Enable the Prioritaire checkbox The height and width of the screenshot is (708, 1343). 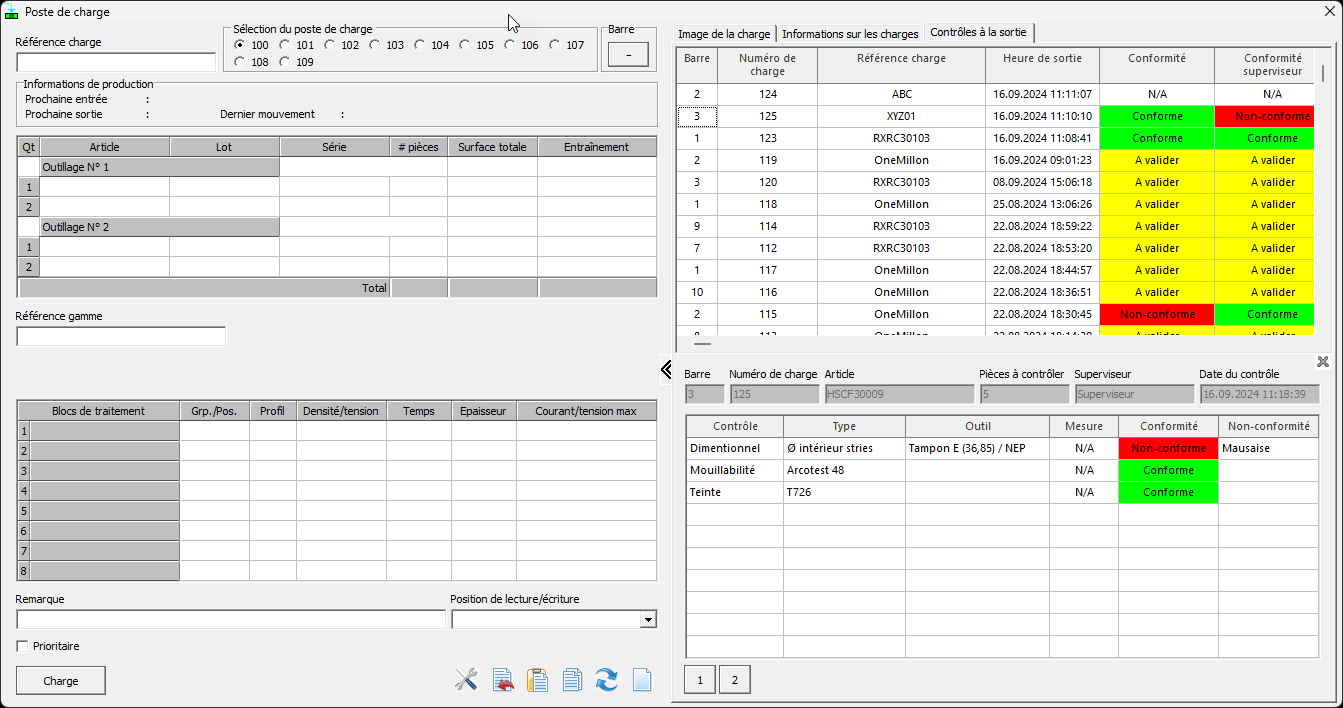(x=23, y=646)
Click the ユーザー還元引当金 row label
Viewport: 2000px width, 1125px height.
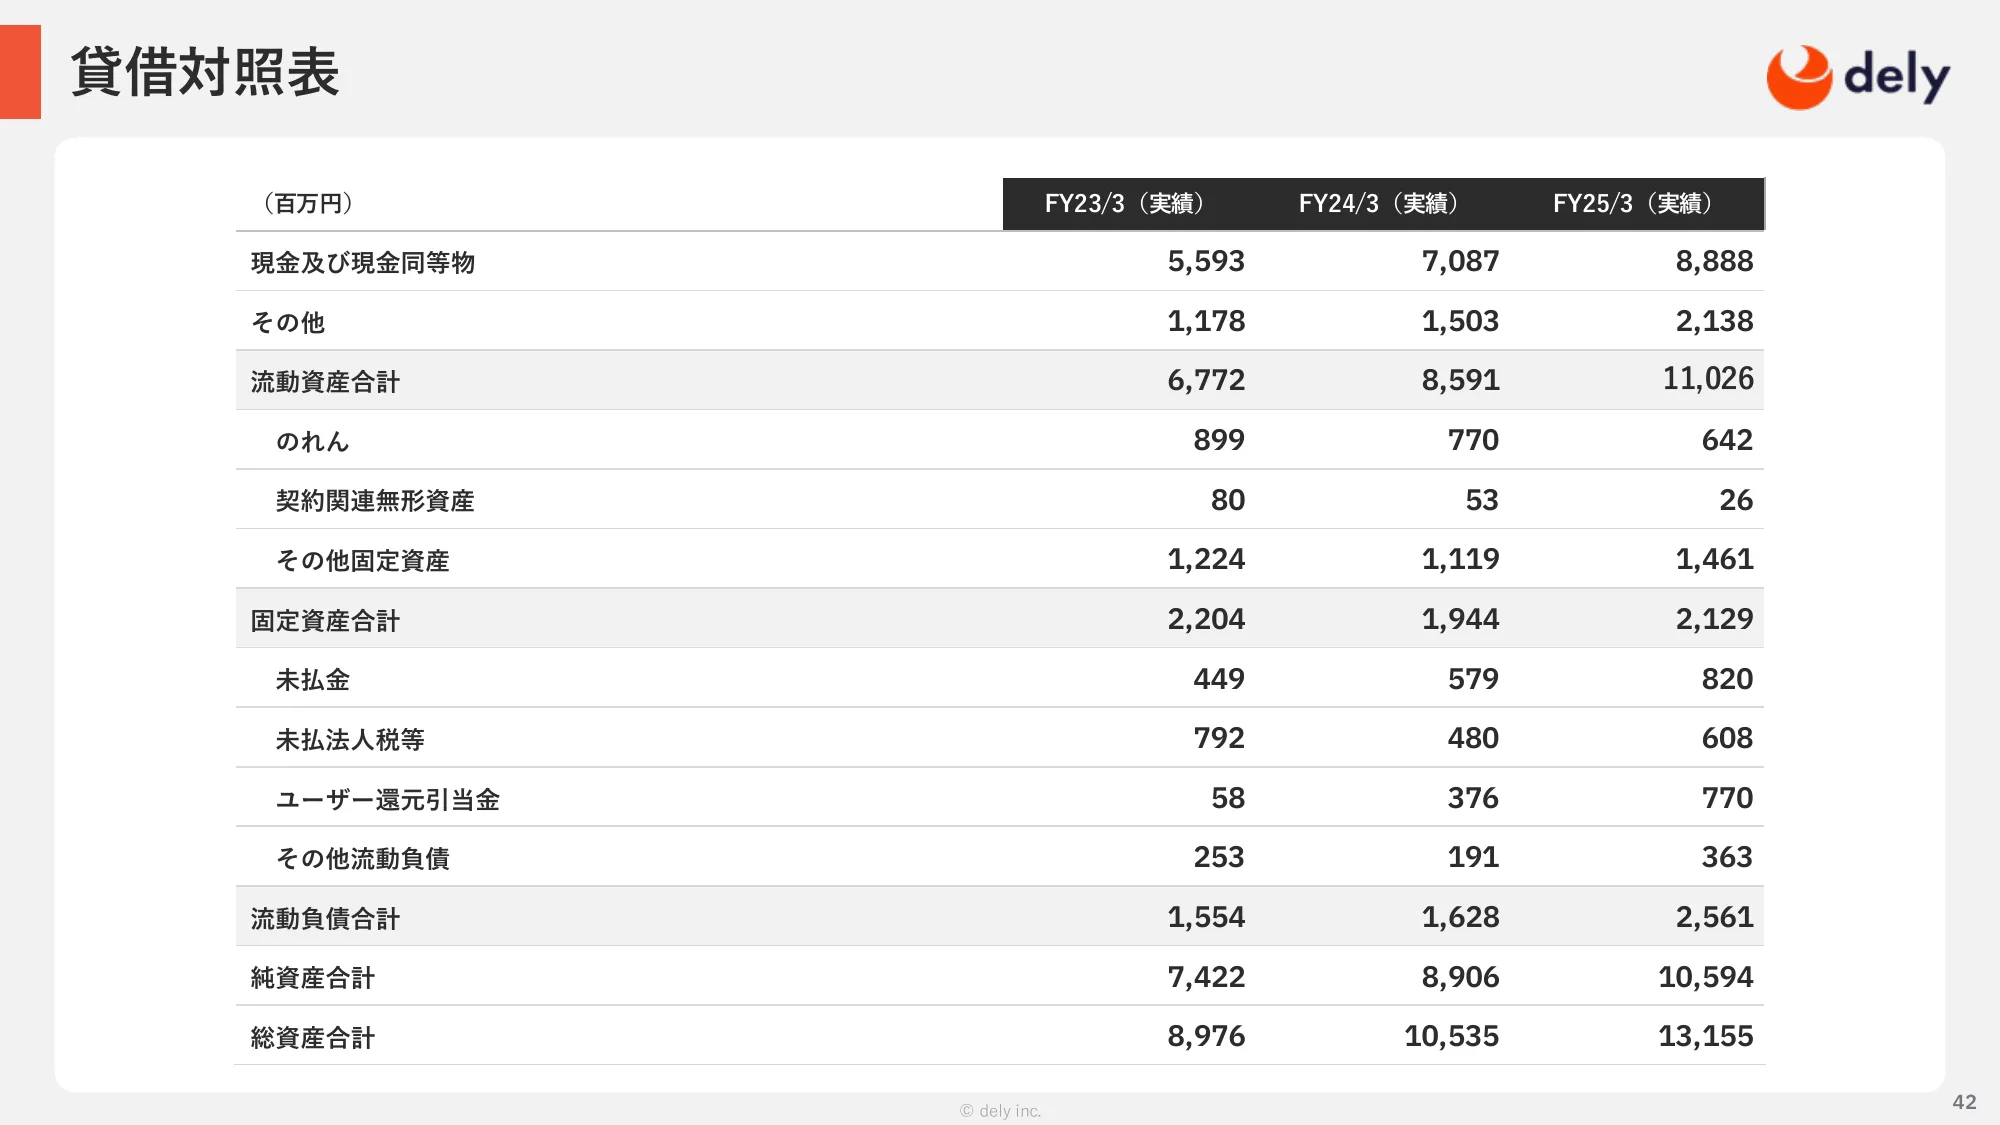(387, 800)
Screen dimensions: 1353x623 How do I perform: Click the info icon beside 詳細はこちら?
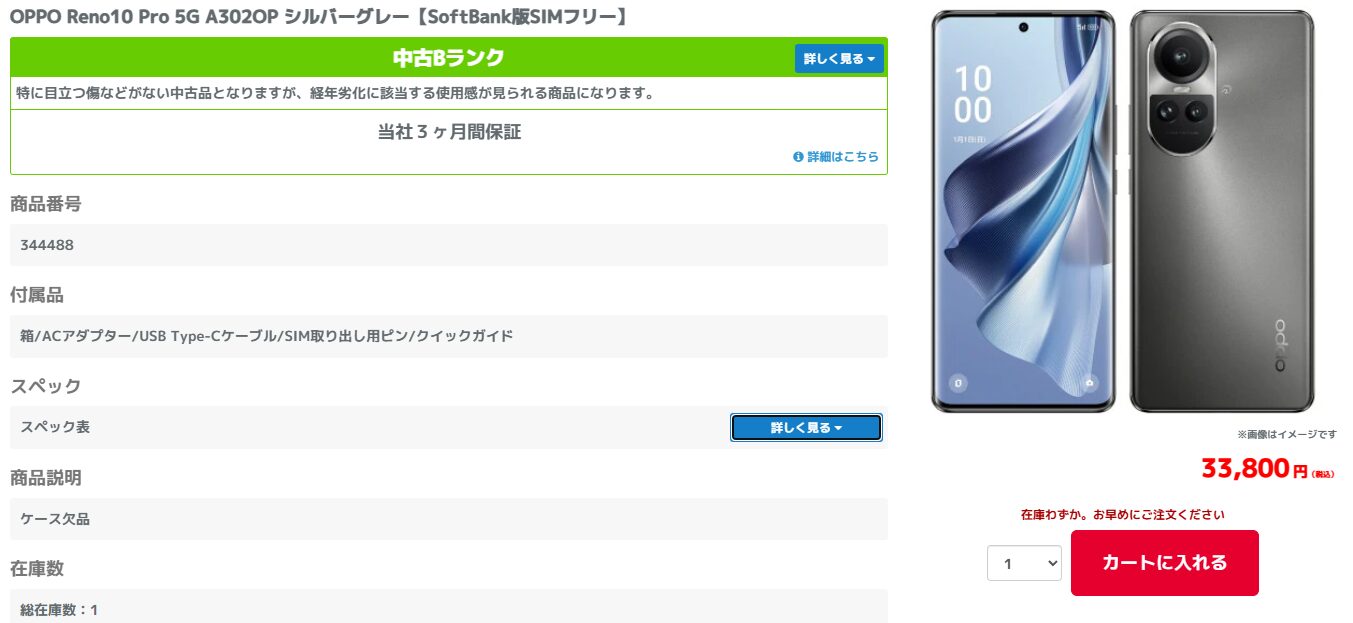tap(798, 157)
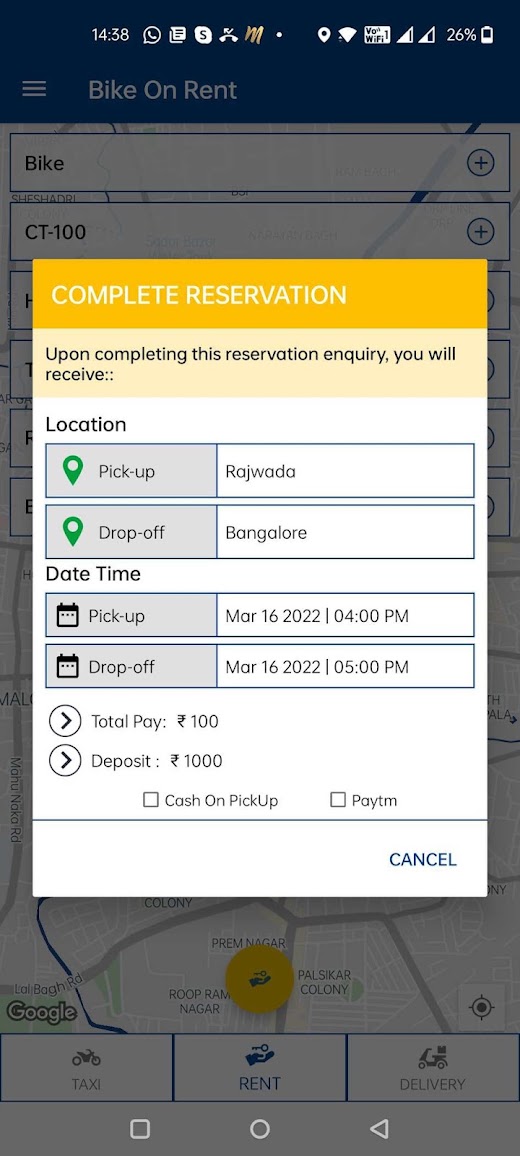
Task: Switch to the TAXI tab
Action: pos(86,1068)
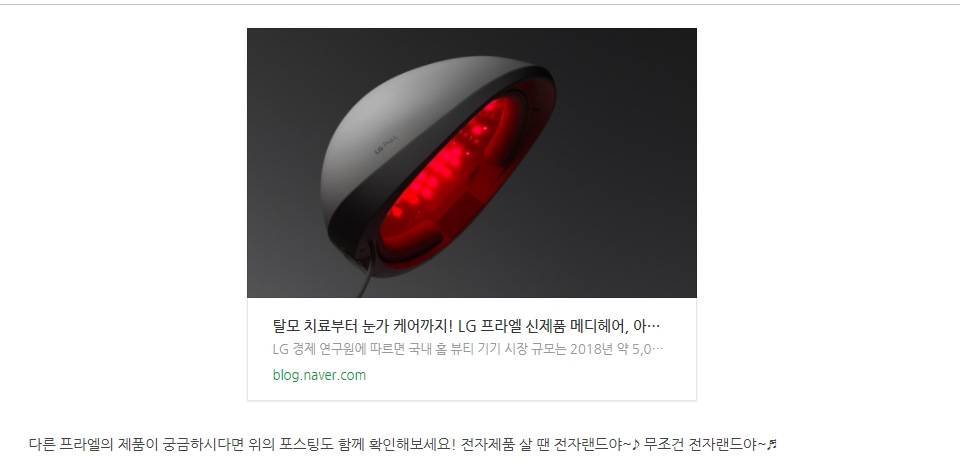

○ ○ ○ ○ ○

**Exercise:** Reproduce the data word for word, starting at the line that contains "Screen dimensions: 1353x623" and ending at the end of the data. Leave the pictures out of your answer.

**Answer:**
Screen dimensions: 1353x623 How do I perform: Click the info icon beside 詳細はこちら?
tap(798, 157)
Task: Switch to the TAXI tab
Action: pos(86,1068)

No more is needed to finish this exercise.